Aufgabenübersicht:
- a) Erkläre in ein bis drei Sätzen, wodurch sich laut dem Text über die Geschichte Israels die Spannungen nach 1967 weiter verschärften.
- b) Führe den Text über die Geschichte Israels und den Nahostkonflikt im Anschluss an seinen letzten Satz weiter.

== Angezeigter Text ==

Die zionistische Bewegung, die Ende des 19. Jahrhunderts entstand, zielte darauf ab, einen jüdischen Staat in der historischen Heimat zu errichten. Die Gründung des Staates Israel im Jahr 1948 markierte einen Wendepunkt, führte jedoch auch zu massiven Vertreibungen und Konflikten mit der arabischen Bevölkerung, die zu Flüchtlingen wurden. Der Sechstagekrieg von 1967 brachte Israel die Kontrolle über das Westjordanland und den Gazastreifen, was die Spannungen weiter verschärfte.
Heute steht Israel vor der Herausforderung, Sicherheitsinteressen mit dem Streben nach Frieden und einer gerechten Lösung für die Palästinenser zu vereinbaren. Die Zwei-Staaten-Lösung bleibt ein umstrittenes Thema, bei dem es um die Schaffung eines unabhängigen palästinensischen Staates neben Israel geht. Trotz vieler Rückschläge gibt es immer wieder Friedensverhandlungen und internationale Bemühungen, eine Lösung zu finden.

===
== Bereitgestellte Daten ==

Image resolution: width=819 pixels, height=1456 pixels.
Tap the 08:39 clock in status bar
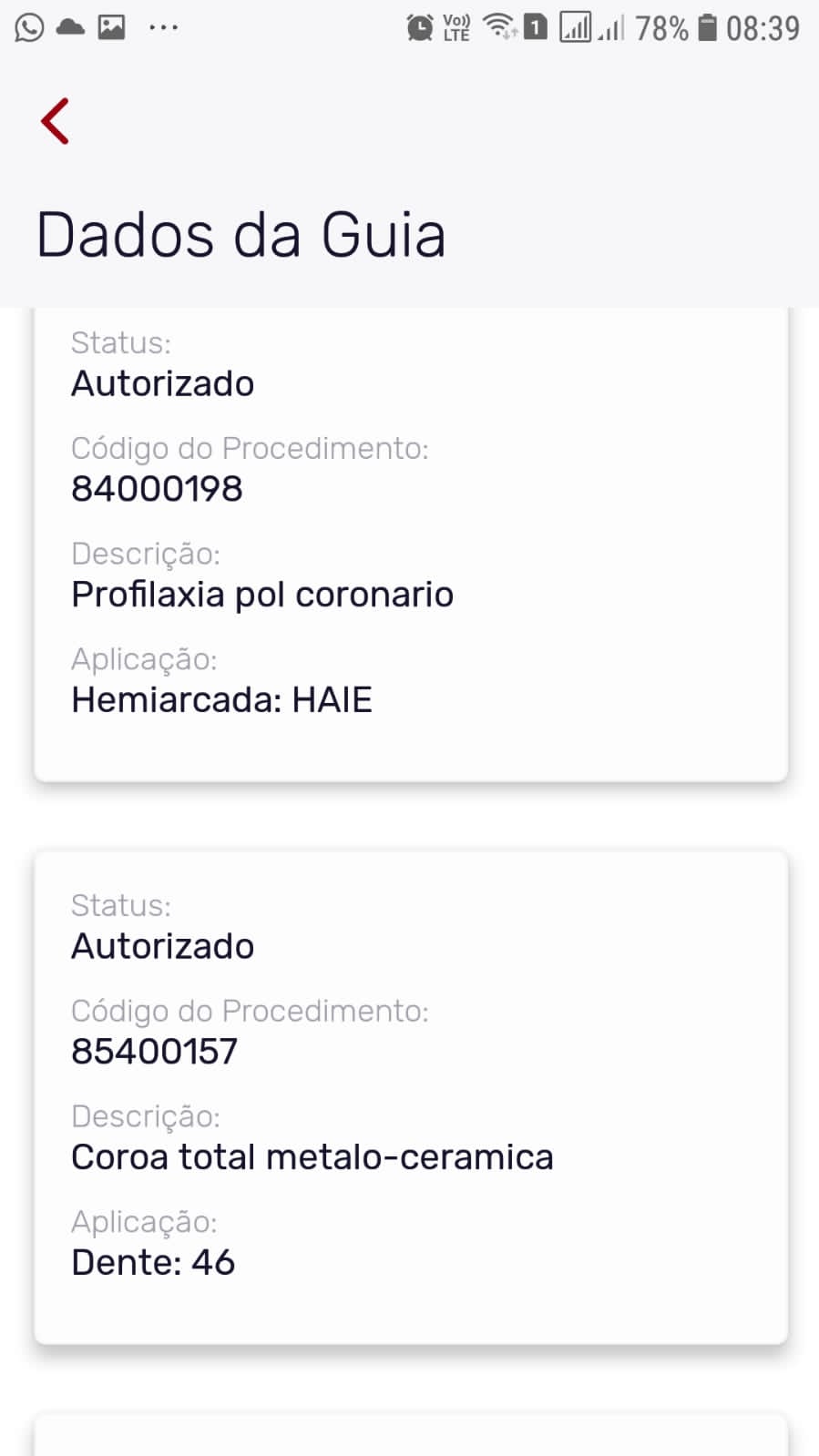763,29
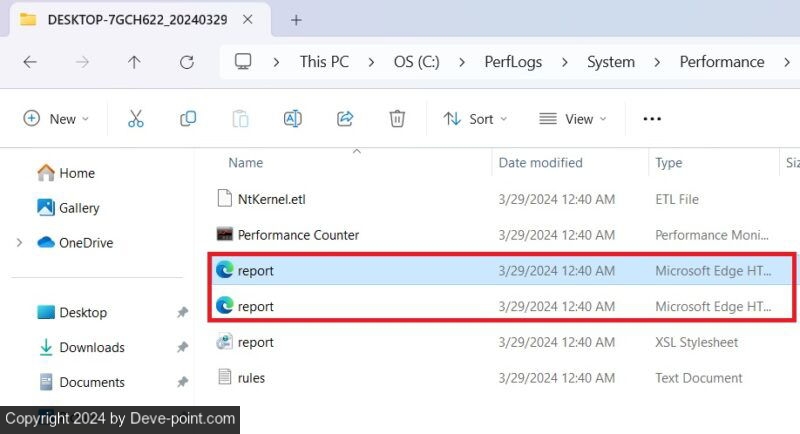Click the Rename icon in toolbar
The width and height of the screenshot is (800, 434).
[x=292, y=119]
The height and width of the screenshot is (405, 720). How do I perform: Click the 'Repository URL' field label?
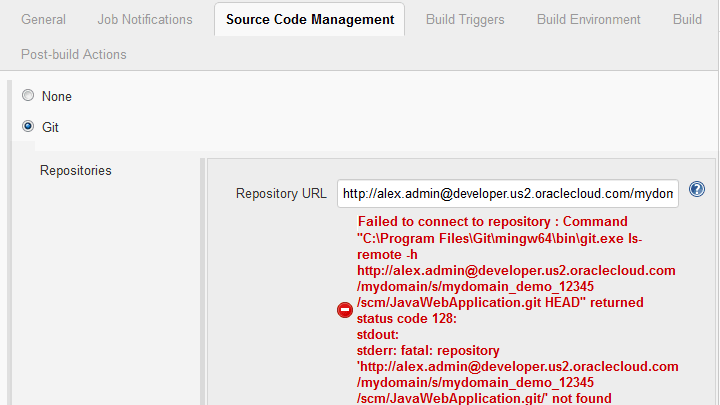coord(281,193)
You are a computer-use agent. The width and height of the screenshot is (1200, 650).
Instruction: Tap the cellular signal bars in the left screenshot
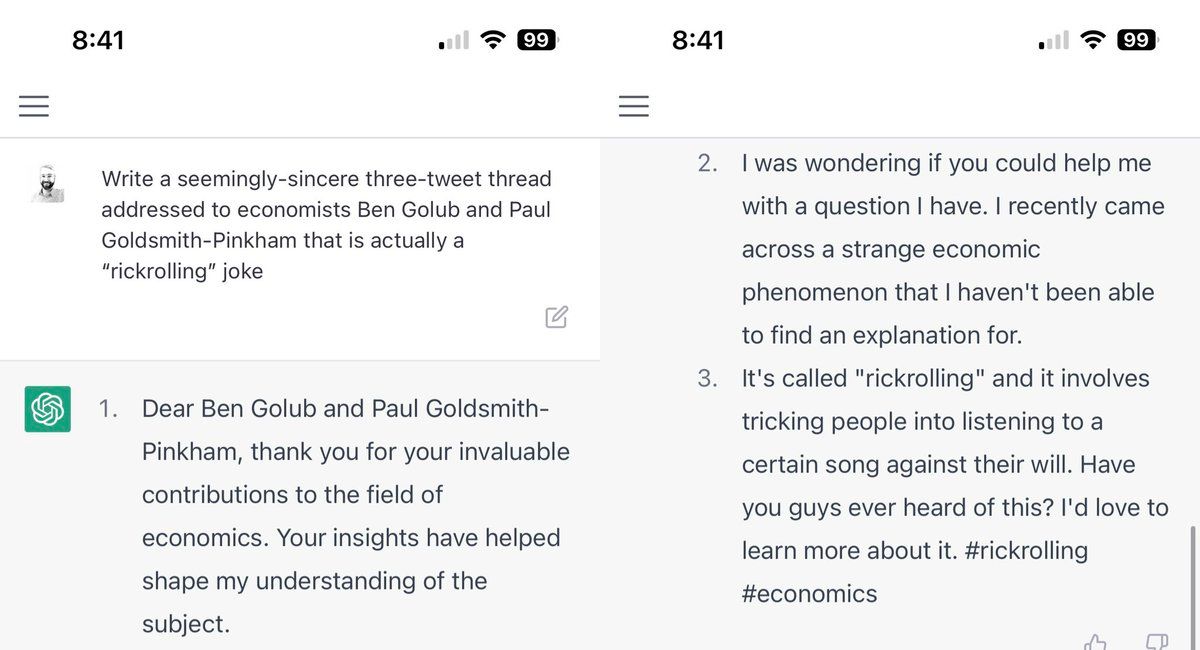(454, 41)
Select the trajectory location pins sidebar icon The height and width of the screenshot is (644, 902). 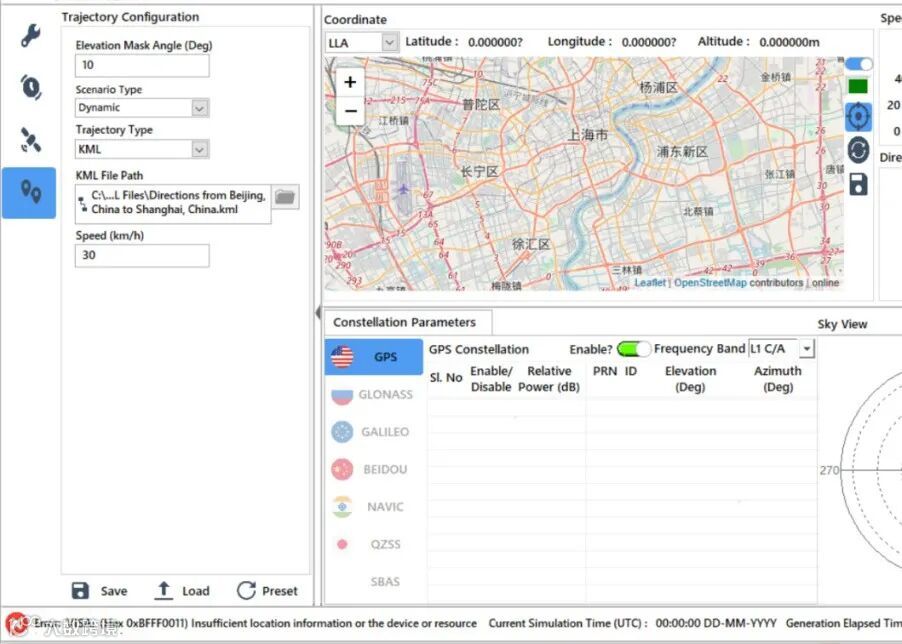(29, 193)
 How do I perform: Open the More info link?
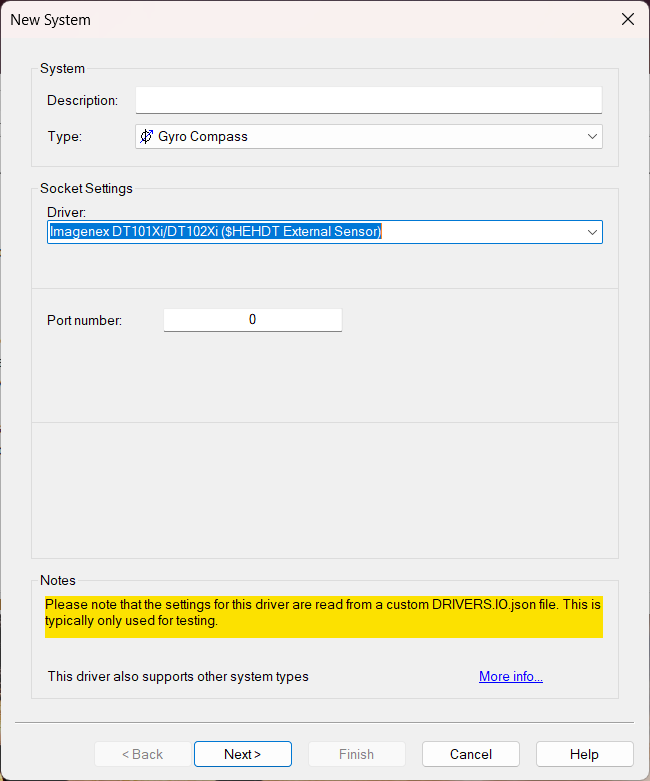pos(510,677)
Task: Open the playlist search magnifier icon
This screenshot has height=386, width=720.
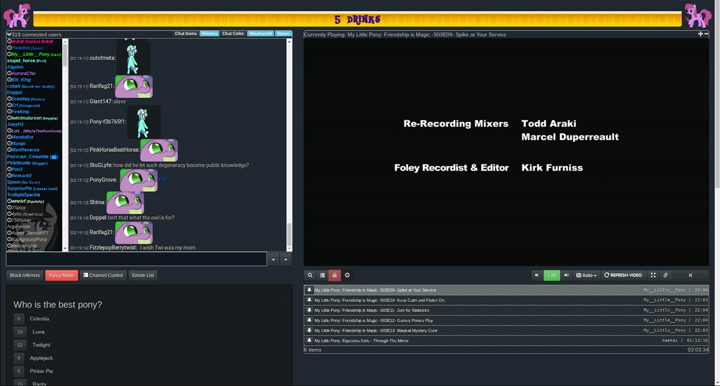Action: (x=310, y=275)
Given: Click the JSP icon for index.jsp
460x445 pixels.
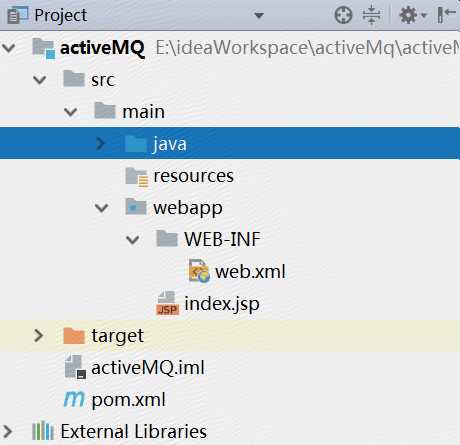Looking at the screenshot, I should [168, 303].
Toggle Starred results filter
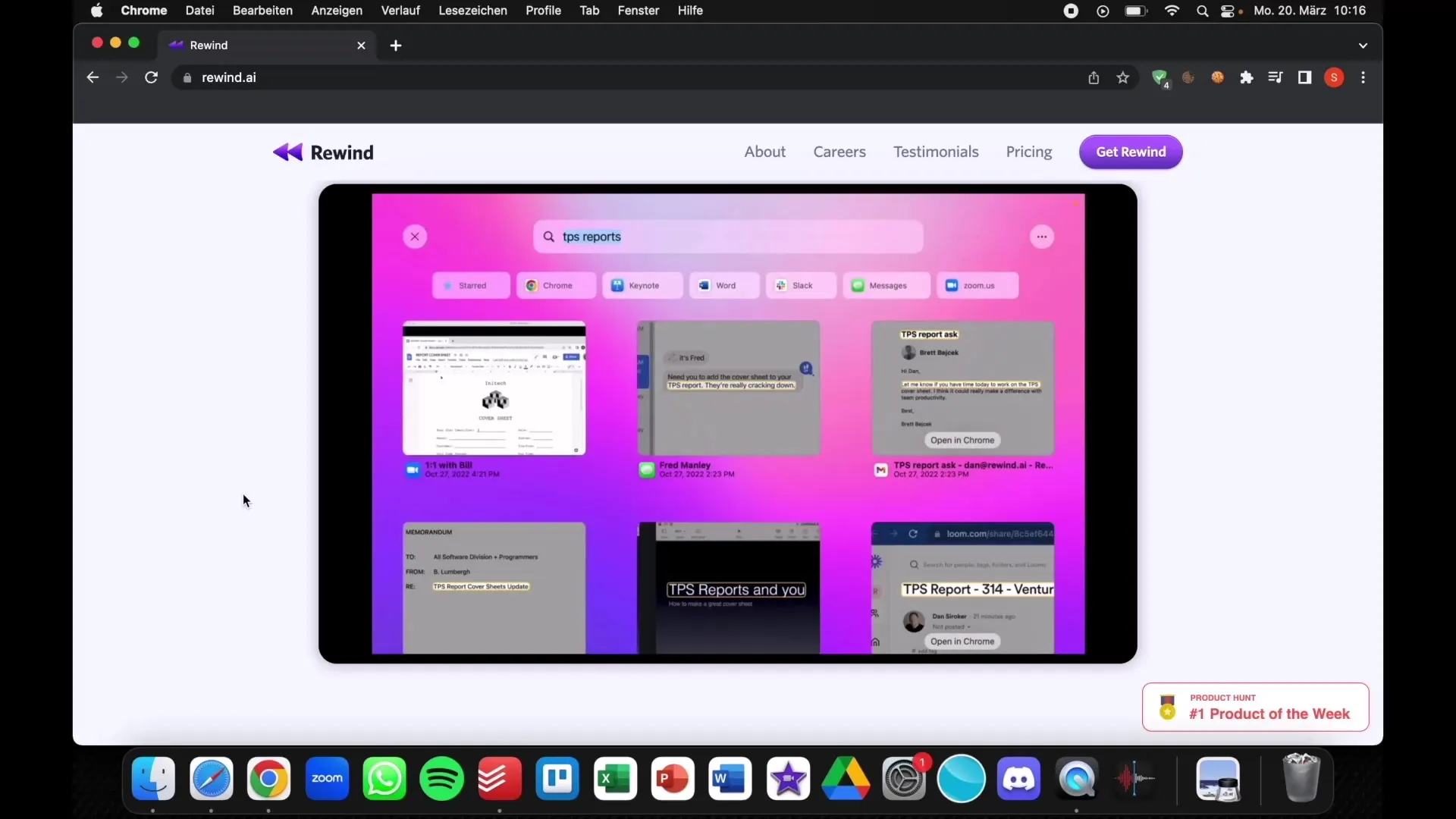Image resolution: width=1456 pixels, height=819 pixels. pyautogui.click(x=470, y=285)
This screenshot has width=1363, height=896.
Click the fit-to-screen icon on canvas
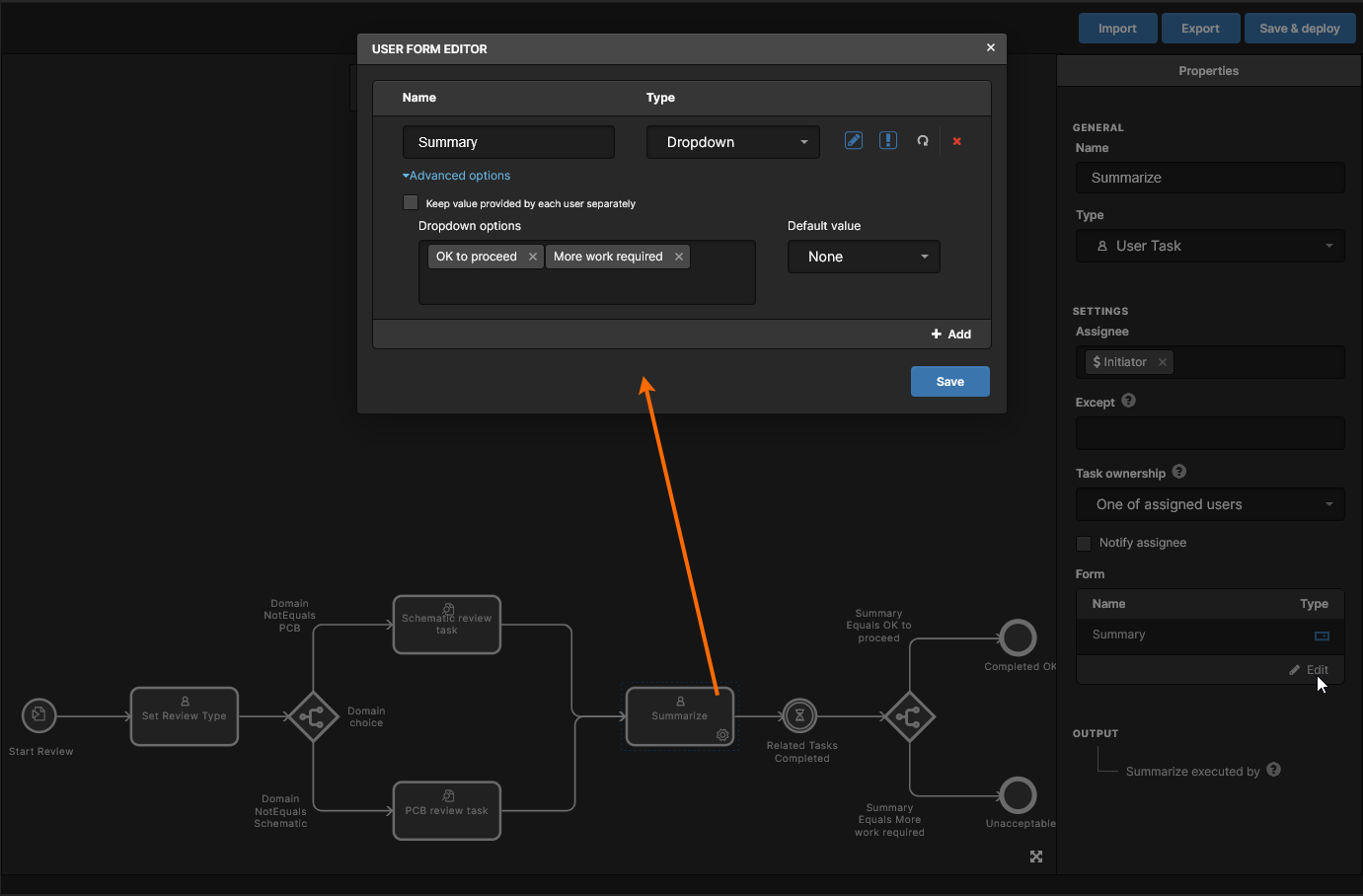(1036, 857)
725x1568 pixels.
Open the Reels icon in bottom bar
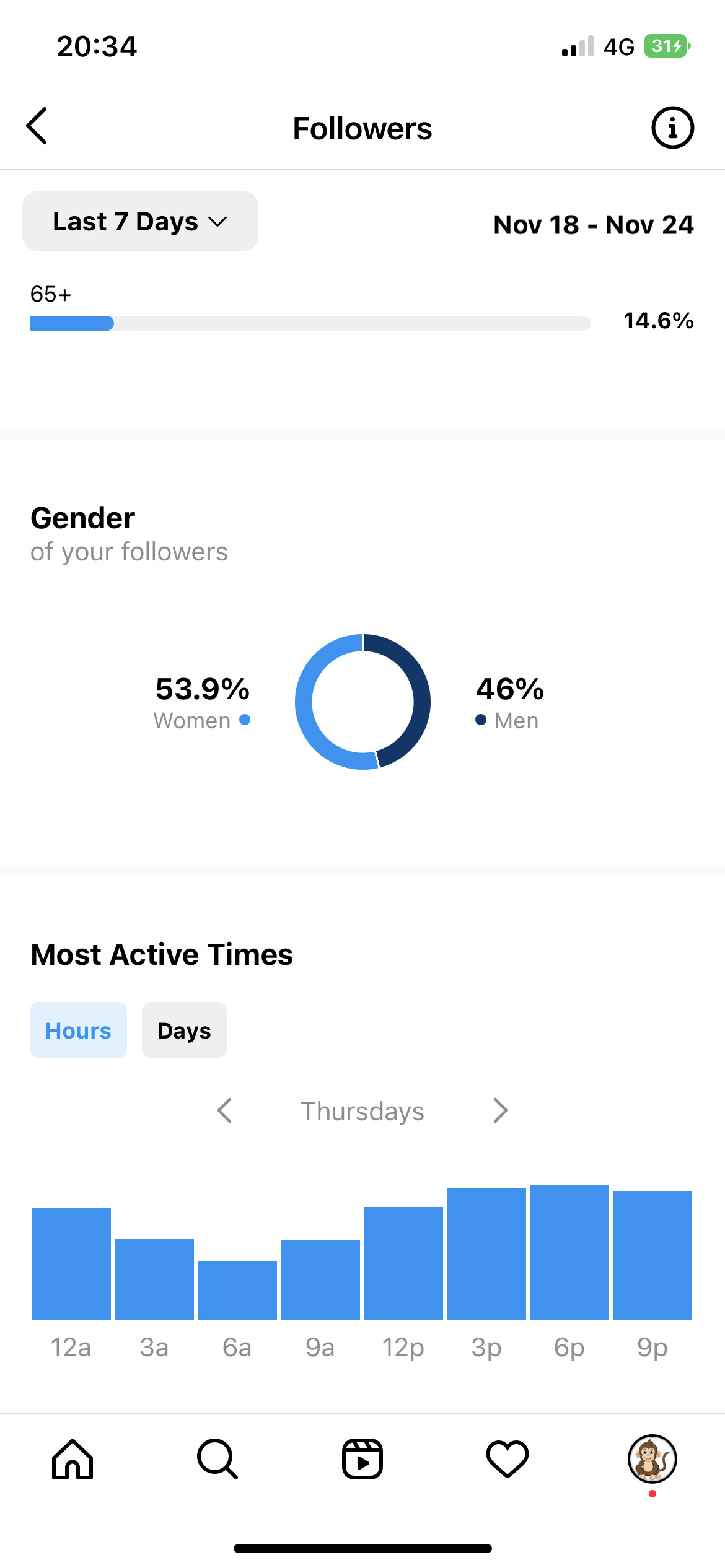362,1459
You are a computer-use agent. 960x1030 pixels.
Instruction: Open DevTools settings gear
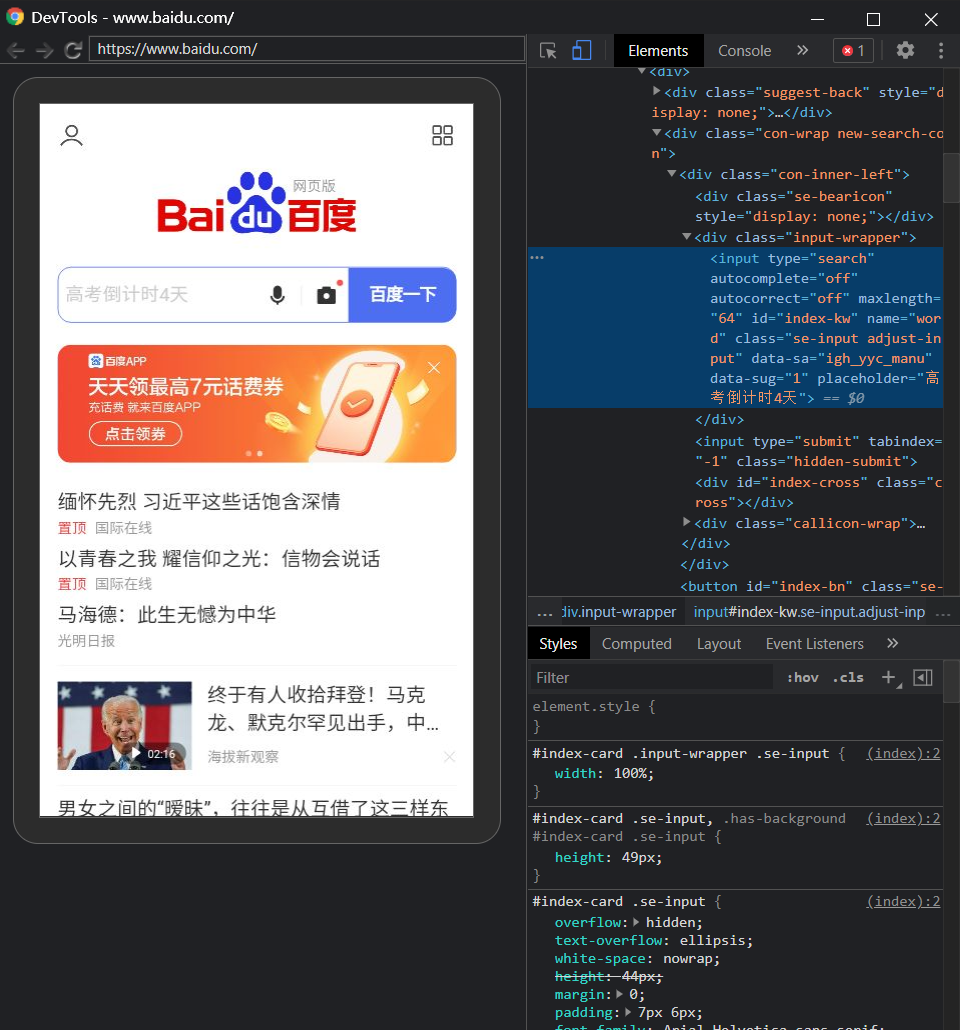pyautogui.click(x=905, y=50)
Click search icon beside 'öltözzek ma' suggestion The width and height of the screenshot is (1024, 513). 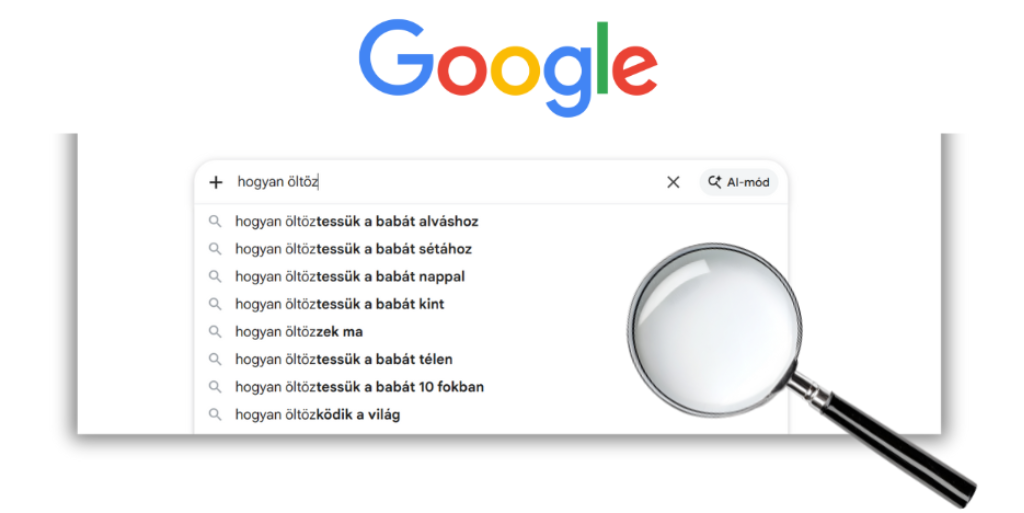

===

Ergebnisse je Aufgabe:
- a) Im Sechstagekrieg von 1967 erlangte Israel die Kontrolle über das Westjordanland und den Gazastreifen. Das verschärfte die Spannungen weiter.

- b)
Golda Meir, die frühere Premierministerin Israels (1969-1973), erinnerte daran, dass sie von 1921 bis 1948 einen palästinensischen Pass trug, der sie als Jüdin als Palästinenserin beschrieb. Sie erklärte, dass dieser Pass eine palästinensische Flagge zeigte, auf der in der Mitte ein Judenstern abgebildet war. Diese Aussage unterstreicht die komplexe historische Beziehung und Identität in der Region vor der Gründung des Staates Israel im Jahr 1948. Meirs Erfahrung spiegelt die Tatsache wider, dass in der Zeit des britischen Mandats sowohl Juden als auch Araber als Palästinenser galten, bevor die politischen und nationalen Identitäten sich nach der Staatsgründung trennten. In einem Interview sagte sie: „Ich bin Palästinenserin, von 1921 bis 1948 trug ich einen palästinensischen Pass.“
(https://www.youtube.com/watch?v=PMRlE7VDZUU).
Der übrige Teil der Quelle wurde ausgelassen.